Problem:
What are the lines, word for word, from the line with "The width and height of the screenshot is (1201, 593)." up to and including the line with "Viewport: 1338px width, 753px height." in the records below? Omit the pictures.

Start of Records

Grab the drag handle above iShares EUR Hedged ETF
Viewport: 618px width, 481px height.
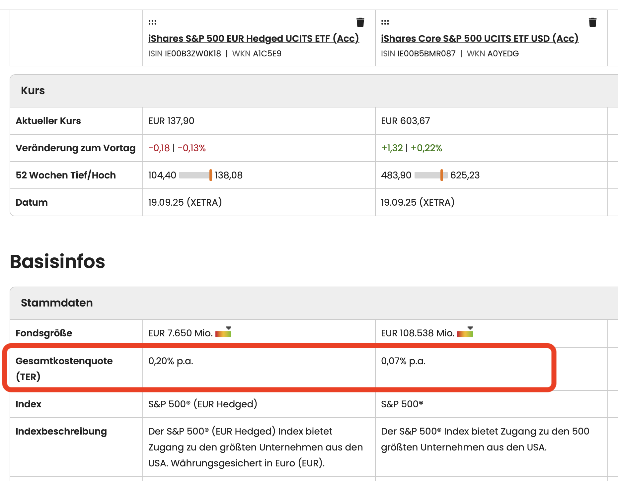coord(152,23)
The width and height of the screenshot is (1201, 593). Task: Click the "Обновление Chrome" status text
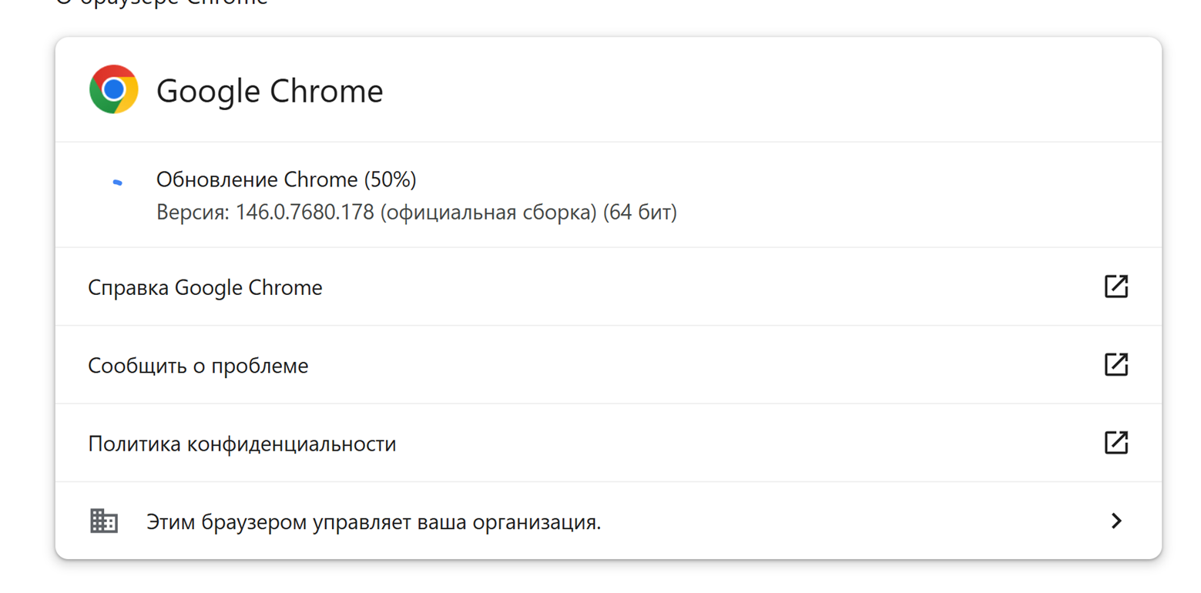point(256,180)
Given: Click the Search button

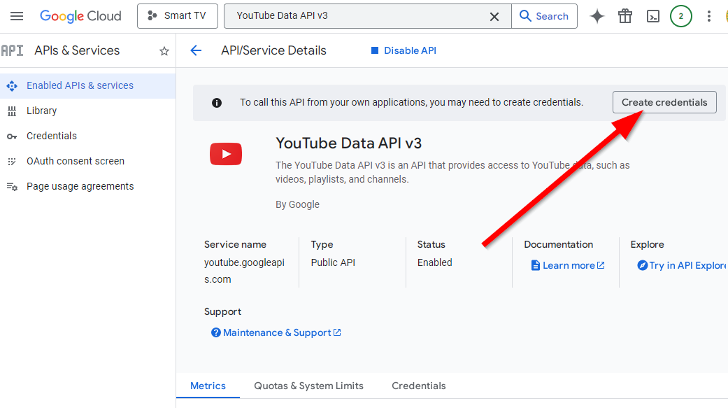Looking at the screenshot, I should (x=544, y=16).
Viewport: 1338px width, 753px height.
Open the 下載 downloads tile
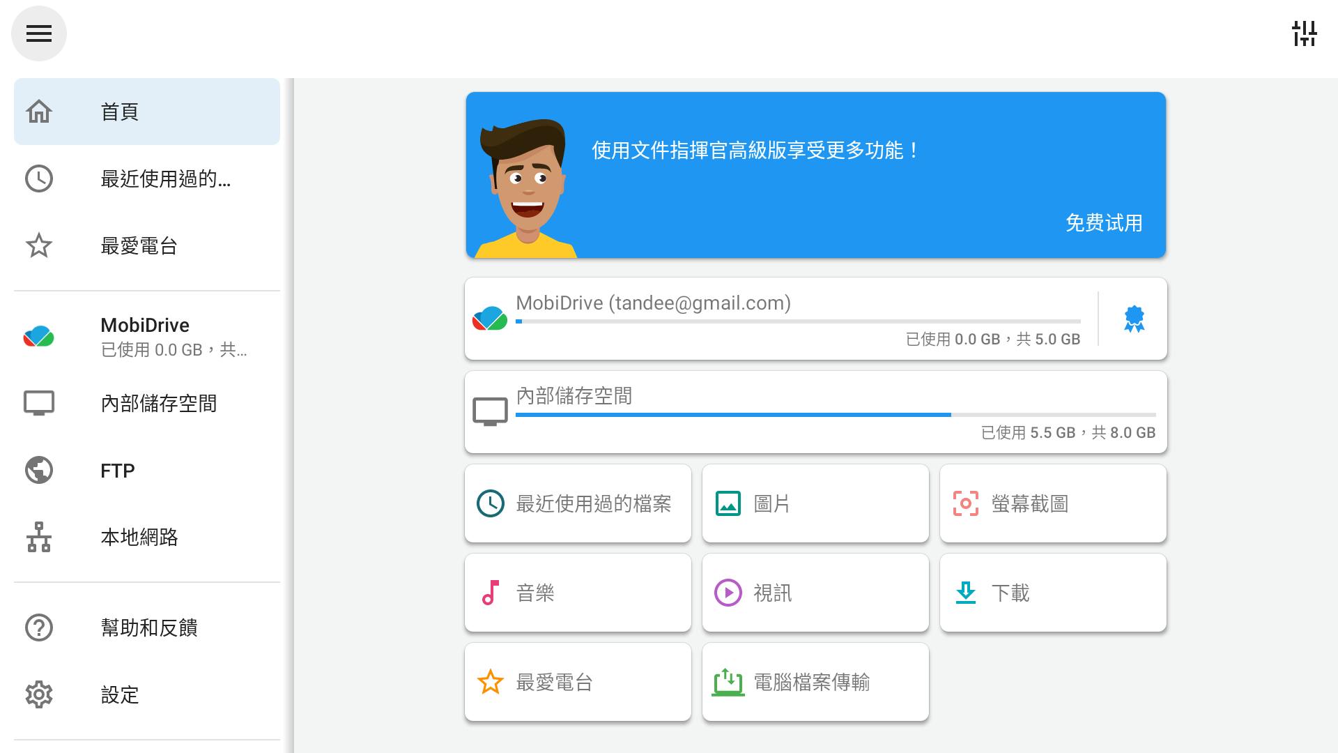pyautogui.click(x=1053, y=593)
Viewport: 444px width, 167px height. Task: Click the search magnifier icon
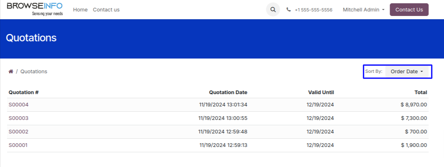(273, 10)
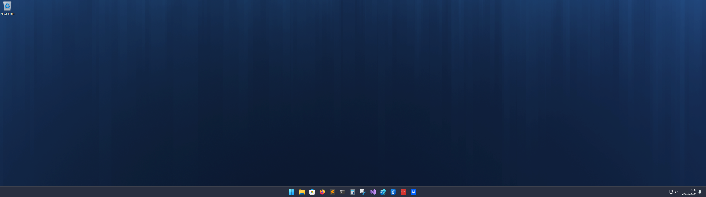The width and height of the screenshot is (706, 197).
Task: Open Sublime Text from the taskbar
Action: pos(332,192)
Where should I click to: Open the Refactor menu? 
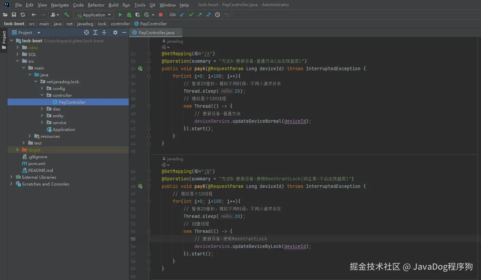pos(96,5)
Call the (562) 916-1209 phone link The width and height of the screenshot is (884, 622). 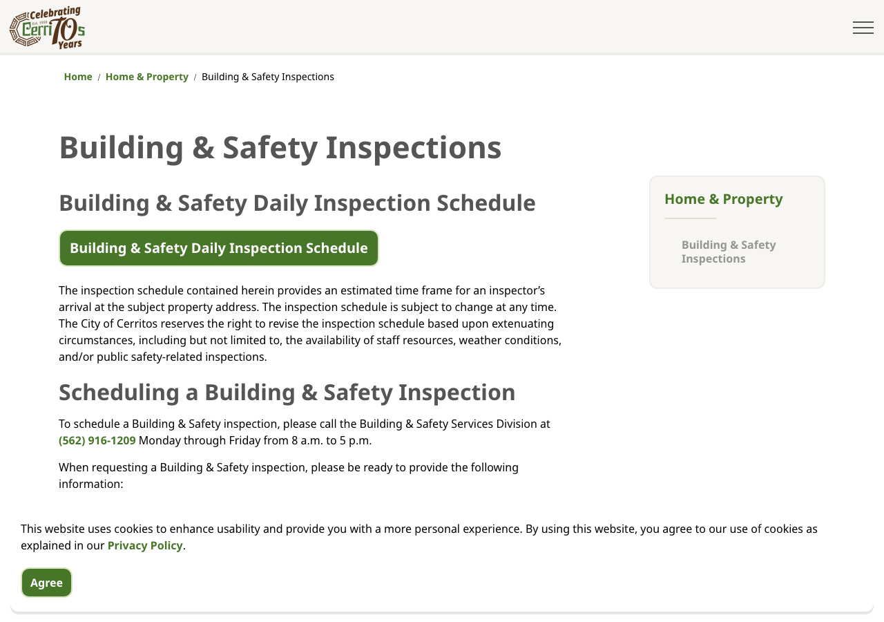coord(97,440)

End of Records

Result of the exercise:
The width and height of the screenshot is (1201, 593). Task: Click the "Обновление Chrome" status text
point(256,180)
Given: Click the Search button

Looking at the screenshot, I should (x=544, y=16).
Viewport: 1338px width, 753px height.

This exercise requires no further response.